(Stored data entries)

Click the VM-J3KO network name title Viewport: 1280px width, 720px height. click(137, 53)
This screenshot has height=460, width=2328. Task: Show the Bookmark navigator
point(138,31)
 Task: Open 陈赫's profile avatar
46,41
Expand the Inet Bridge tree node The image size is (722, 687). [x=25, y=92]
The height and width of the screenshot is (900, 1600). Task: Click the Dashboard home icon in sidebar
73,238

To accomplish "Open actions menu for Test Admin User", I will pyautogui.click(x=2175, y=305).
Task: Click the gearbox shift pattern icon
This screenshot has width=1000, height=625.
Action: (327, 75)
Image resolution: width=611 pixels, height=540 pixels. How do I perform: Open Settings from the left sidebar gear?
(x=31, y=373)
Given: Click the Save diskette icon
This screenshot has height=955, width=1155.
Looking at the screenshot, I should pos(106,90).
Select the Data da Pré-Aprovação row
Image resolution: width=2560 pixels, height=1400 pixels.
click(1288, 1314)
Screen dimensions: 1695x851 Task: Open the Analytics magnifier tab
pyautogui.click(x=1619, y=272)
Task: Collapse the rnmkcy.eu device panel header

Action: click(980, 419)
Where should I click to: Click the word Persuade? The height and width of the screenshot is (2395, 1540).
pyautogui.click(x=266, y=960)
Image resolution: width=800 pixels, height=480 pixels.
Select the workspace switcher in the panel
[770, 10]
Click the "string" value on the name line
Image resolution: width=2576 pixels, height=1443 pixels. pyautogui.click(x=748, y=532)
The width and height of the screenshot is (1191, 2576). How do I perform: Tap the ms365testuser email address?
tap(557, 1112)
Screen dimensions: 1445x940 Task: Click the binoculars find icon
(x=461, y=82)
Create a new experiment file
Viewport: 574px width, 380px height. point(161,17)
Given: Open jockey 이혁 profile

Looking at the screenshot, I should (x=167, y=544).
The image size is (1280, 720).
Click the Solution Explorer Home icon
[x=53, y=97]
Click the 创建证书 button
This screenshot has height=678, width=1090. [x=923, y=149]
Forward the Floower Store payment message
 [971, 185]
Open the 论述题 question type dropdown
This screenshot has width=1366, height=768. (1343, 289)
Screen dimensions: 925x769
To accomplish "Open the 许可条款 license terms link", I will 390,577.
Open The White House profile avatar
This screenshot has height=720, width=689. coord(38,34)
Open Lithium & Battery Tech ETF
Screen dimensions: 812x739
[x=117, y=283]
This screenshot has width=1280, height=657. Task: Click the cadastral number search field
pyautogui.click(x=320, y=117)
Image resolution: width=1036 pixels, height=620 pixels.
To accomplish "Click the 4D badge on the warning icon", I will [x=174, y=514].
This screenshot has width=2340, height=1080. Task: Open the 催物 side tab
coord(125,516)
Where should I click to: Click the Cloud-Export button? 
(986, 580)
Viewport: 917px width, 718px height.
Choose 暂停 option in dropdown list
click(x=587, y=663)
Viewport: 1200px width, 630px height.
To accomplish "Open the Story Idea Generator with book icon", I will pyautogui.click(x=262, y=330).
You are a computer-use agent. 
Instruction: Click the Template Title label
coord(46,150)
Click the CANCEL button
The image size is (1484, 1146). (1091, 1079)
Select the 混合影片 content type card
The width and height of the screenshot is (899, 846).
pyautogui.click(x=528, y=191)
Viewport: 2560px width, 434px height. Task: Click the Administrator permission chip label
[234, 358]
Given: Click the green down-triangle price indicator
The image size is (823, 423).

# REQUIRED ACTION
Every record must appear in the answer exactly as it does above.

# OUTPUT FOR THIS EXERCISE
Click the VM-J3KO network name title Viewport: 1280px width, 720px height. click(137, 53)
This screenshot has height=460, width=2328. Task: Show the Bookmark navigator
point(138,31)
 Task: Open 陈赫's profile avatar
46,41
Expand the Inet Bridge tree node The image size is (722, 687). [x=25, y=92]
The height and width of the screenshot is (900, 1600). Task: Click the Dashboard home icon in sidebar
73,238

To accomplish "Open actions menu for Test Admin User", I will pyautogui.click(x=2175, y=305).
Task: Click the gearbox shift pattern icon
This screenshot has width=1000, height=625.
Action: (327, 75)
Image resolution: width=611 pixels, height=540 pixels. How do I perform: Open Settings from the left sidebar gear?
(x=31, y=373)
Given: Click the Save diskette icon
This screenshot has height=955, width=1155.
Looking at the screenshot, I should pos(106,90).
Select the Data da Pré-Aprovação row
Image resolution: width=2560 pixels, height=1400 pixels.
click(1288, 1314)
Screen dimensions: 1695x851 Task: Open the Analytics magnifier tab
pyautogui.click(x=1619, y=272)
Task: Collapse the rnmkcy.eu device panel header

Action: click(980, 419)
Where should I click to: Click the word Persuade? The height and width of the screenshot is (2395, 1540).
pyautogui.click(x=266, y=960)
Image resolution: width=800 pixels, height=480 pixels.
Select the workspace switcher in the panel
[770, 10]
Click the "string" value on the name line
Image resolution: width=2576 pixels, height=1443 pixels. pyautogui.click(x=748, y=532)
The width and height of the screenshot is (1191, 2576). How do I perform: Tap the ms365testuser email address?
tap(557, 1112)
Screen dimensions: 1445x940 Task: Click the binoculars find icon
(x=461, y=82)
Create a new experiment file
Viewport: 574px width, 380px height. point(161,17)
Given: Open jockey 이혁 profile

Looking at the screenshot, I should (x=167, y=544).
The image size is (1280, 720).
Click the Solution Explorer Home icon
[x=53, y=97]
Click the 创建证书 button
This screenshot has height=678, width=1090. [x=923, y=149]
Forward the Floower Store payment message
 [971, 185]
Open the 论述题 question type dropdown
This screenshot has width=1366, height=768. (1343, 289)
Screen dimensions: 925x769
To accomplish "Open the 许可条款 license terms link", I will 390,577.
Open The White House profile avatar
This screenshot has height=720, width=689. coord(38,34)
Open Lithium & Battery Tech ETF
Screen dimensions: 812x739
[x=117, y=283]
This screenshot has width=1280, height=657. Task: Click the cadastral number search field
pyautogui.click(x=320, y=117)
Image resolution: width=1036 pixels, height=620 pixels.
To accomplish "Click the 4D badge on the warning icon", I will [x=174, y=514].
This screenshot has width=2340, height=1080. Task: Open the 催物 side tab
coord(125,516)
Where should I click to: Click the Cloud-Export button? 
(986, 580)
Viewport: 917px width, 718px height.
Choose 暂停 option in dropdown list
click(x=587, y=663)
Viewport: 1200px width, 630px height.
To accomplish "Open the Story Idea Generator with book icon", I will pyautogui.click(x=262, y=330).
You are a computer-use agent. 
Instruction: Click the Template Title label
coord(46,150)
Click the CANCEL button
The image size is (1484, 1146). (1091, 1079)
Select the 混合影片 content type card
The width and height of the screenshot is (899, 846).
pyautogui.click(x=528, y=191)
Viewport: 2560px width, 434px height. Task: Click the Administrator permission chip label
[234, 358]
Given: Click the green down-triangle price indicator
The image size is (823, 423).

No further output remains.